I want to talk with you about going home. This is the time of year when all of us feel a tug at our hearts. Many of you will be thinking about being home for the holidays. But all of us know, perhaps more than at any other time of year, that happiness in some way centers on a family—both in this world and the next.

Only as I’ve grown older have I come to understand what my parents did for me. Of all the influences they had on me perhaps the most powerful was the desire to somehow be worthy to be home again with my Heavenly Father, forever. And by their example, and a little preaching, they taught me how I can find my way back to my Heavenly Father. Since I learned this by using scripture to understand experience, I’ll share it with you that way. But let me first tell you the lesson so it won’t take you so long to recognize it. It’s this simple chain:

1. We will find our way home to our Heavenly Father only if we win the companionship of the Holy Ghost so we can recognize truth.

2. The companionship of the Holy Ghost requires our being clean.

3. Being clean requires exercising faith in the Lord Jesus Christ unto repentance.

That sounds so simple, but it is so hard because there is a Satan, the father of lies, who also knows that simple chain which will give us the companionship of the Spirit of Truth. His determination to keep you from following this chain explains the blunt language Brigham Young used to describe our challenge:

The men and women, who desire to obtain seats in the celestial kingdom, will find that they must battle every day. [DBY, p. 392]

The nature of that battle, and its difficulty, came clear to me in an airplane not long ago. It was a long flight, so I wrote and read and thought. As I’d rushed out of the door from home, I’d taken one of my son’s worn and inexpensive editions of the Book of Mormon. As I read it on the plane, I saw that his seminary teacher had led him through it. I began to move through the book to see what passages were marked and annotated in red ink, wondering what that teacher had taught him was important. I went along and then my eyes fell on these words of the prophet Nephi:

Wherefore, if ye have sought to do wickedly in the days of your probation, then ye are found unclean before the judgment-seat of God; and no unclean thing can dwell with God; wherefore, ye must be cast off forever. [1 Nephi 10:21]
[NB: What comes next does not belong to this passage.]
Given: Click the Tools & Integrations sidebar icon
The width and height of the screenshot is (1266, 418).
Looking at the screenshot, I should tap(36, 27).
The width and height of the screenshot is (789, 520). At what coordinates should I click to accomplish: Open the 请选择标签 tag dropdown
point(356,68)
Those words made my heart burn, and my eyes too. I thought for a minute of what our Heavenly Father might feel as he had to send children he loved away, forever, because they could not be with him.
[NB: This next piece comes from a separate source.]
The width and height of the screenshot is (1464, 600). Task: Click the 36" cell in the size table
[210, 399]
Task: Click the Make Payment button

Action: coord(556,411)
And then a few minutes later, after having lunch and visiting with the person next to me, I picked up a national news magazine from the pocket in the seat in front of me and began to leaf through it. I came to the movie reviews. Only three movies were reviewed. I began to read the first, stopped part way through, went to the second, and then to the third. The three films were reported to portray real people committing acts of immorality, some fortunately beyond my powers of imagination. The reviewers warned me about only one of them, on the grounds that it would be boring, and urged me to see the other two.

Just minutes later I moved a few chapters through the book of 1 Nephi where these words seemed to appear in bold print:

But behold, I say unto you, the kingdom of God is not filthy, and there cannot any unclean thing enter into the kingdom of God; wherefore there must needs be a place of filthiness prepared for that which is filthy. [1 Nephi 15:34]

That set me to pondering. I thought of you and of me. We have a problem. We live in a world where there are voices competing for our belief. They claim the authority of truth. Some are clearly lying and some are not. And you and I need to know what is true and what is not, out of far more than curiosity. We need to know. And we need to be sure.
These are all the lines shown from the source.